王艾释然的笑了笑:“总要争取的不是吗?大不了那天再打一次。更主要的是,我们奥运会最好成绩是铜牌,只要进决赛最差也是银牌,这样对球队、对社会、对国家我们都算有所交代。”
在舒伯特仍然犹豫的时候,王艾终于忍不住催促了一句:“舒伯特先生,请抓紧时间。你知道的,战士难免要为国牺牲的。”
“希望你不要后悔!”舒伯特推了推眼镜片蹲在王艾面前,打开药箱,取出一只局部麻醉剂,又抬头看了看王艾,发现王艾一脸欣慰,心中恼火,注射之前先捏了一把王艾的脚面,疼的王艾倒吸了一口凉气。
王艾在舒伯特和康丝的帮助下给左脚缠上了厚厚的纱布,然后起身活动了一下,那种自如奔跑的感觉又回来了。
“这是假的,假的!你别忘了,你是在用药物欺骗自己的感官!”舒伯特喋喋不休:“别的就算了,但你切记,这一次千万不能再被踩到。
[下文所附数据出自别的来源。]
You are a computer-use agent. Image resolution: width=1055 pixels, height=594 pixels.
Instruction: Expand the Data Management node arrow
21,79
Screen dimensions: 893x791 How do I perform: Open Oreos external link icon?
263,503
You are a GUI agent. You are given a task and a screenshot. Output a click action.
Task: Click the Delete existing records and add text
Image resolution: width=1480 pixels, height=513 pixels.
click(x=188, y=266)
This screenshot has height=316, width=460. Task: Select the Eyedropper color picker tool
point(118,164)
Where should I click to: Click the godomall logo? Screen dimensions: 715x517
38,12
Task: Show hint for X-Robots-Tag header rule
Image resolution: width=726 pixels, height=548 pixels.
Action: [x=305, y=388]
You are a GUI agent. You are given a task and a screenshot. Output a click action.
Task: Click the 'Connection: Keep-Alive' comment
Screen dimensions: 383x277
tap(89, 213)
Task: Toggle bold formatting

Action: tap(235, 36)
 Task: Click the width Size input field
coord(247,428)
那样你要休战至少一个月,懂吗?世界杯外围赛你也上不了了,懂吗?”
“谢谢你舒伯特医生!”王艾和舒伯特拥抱后,丢下拐杖,慢慢走出更衣室。
球员通道里挤满了工作人员,他们都看到了王艾拄拐前来,此时正在窃窃私语。王艾和他们笑着挥挥手,以正常速度走过人群挤出来的胡同,一脚踏出了通道。
当他的身影出现在工人体育场的边缘,立刻被附近的球迷发现,愕然的人们只兴奋的喊出“王艾”两个字,然后传遍了全场。
在王艾慢跑向替补席时,主持直播的段暄和陶伟也发现了,在段暄高呼着“小王回来了”并喋喋不休的解读时,陶伟默然无声。